◆ Exercise prompt
Starting at the line that contains "Given: Select the", quote every line through the end of the entries, word for word, skipping the pictures.

◆ Source data
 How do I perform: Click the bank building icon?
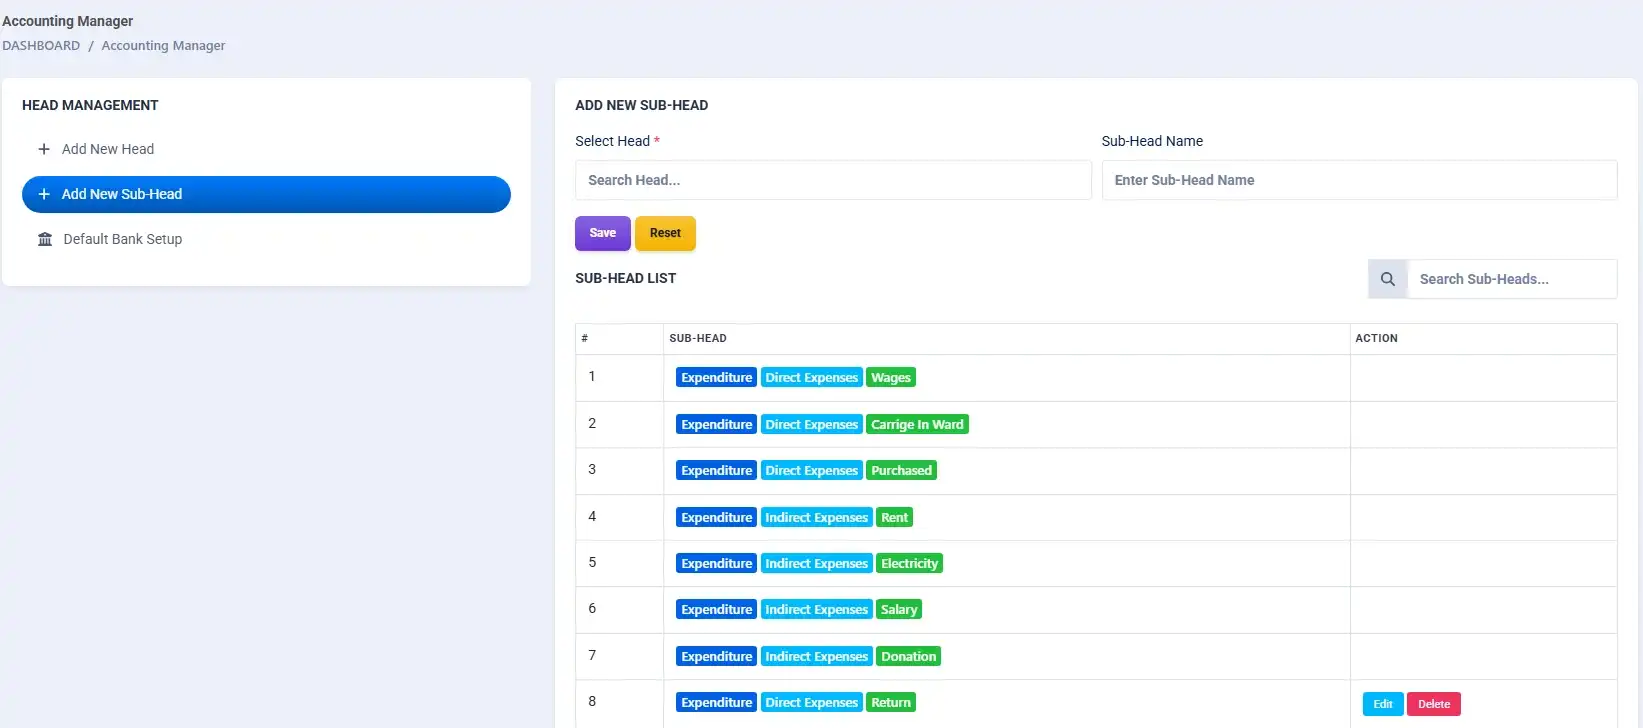(x=45, y=239)
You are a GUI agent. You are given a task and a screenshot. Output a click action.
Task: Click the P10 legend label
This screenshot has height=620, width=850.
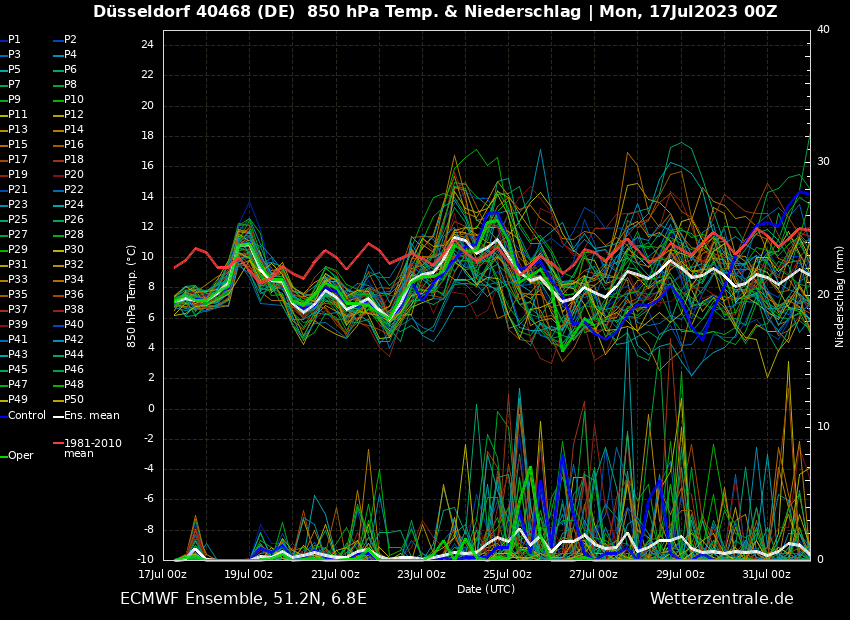tap(74, 100)
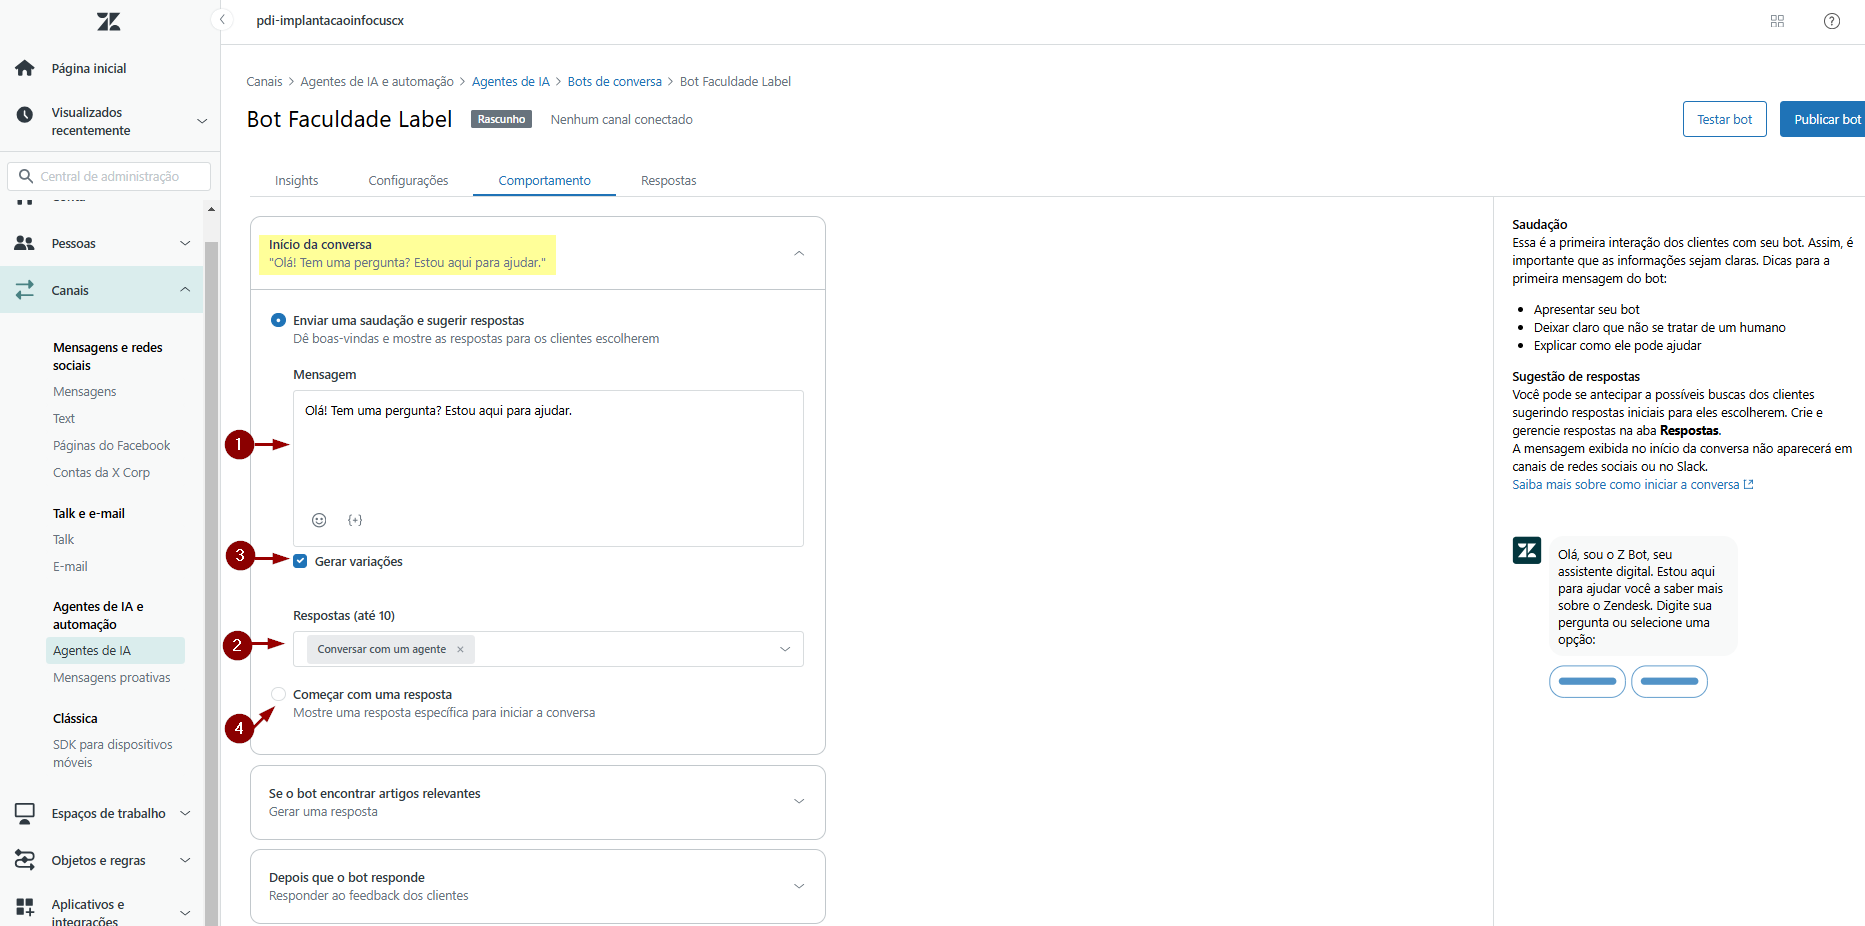Viewport: 1865px width, 926px height.
Task: Switch to the Respostas tab
Action: [x=668, y=181]

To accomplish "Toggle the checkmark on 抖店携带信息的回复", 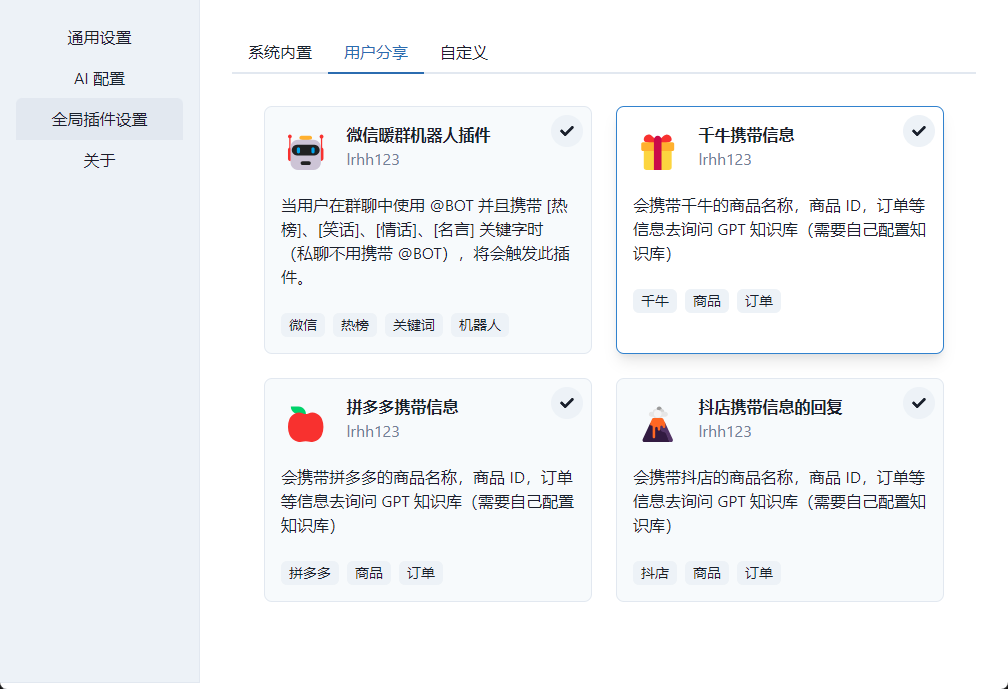I will 918,402.
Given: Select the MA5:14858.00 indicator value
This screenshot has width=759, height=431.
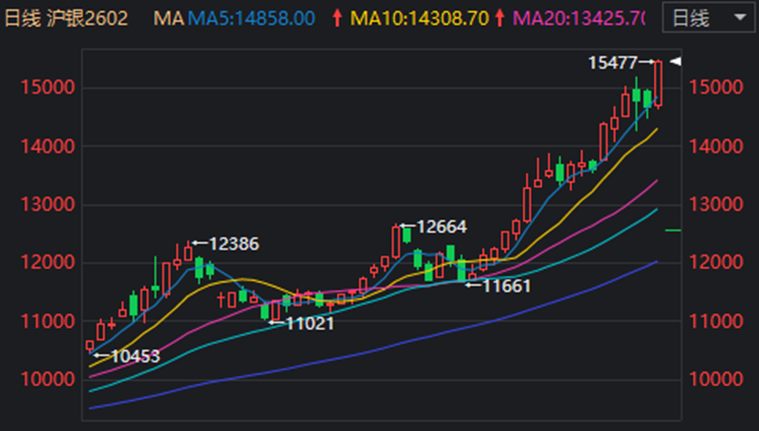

◆ Result
Given: Select the MA5:14858.00 indicator value
This screenshot has width=759, height=431.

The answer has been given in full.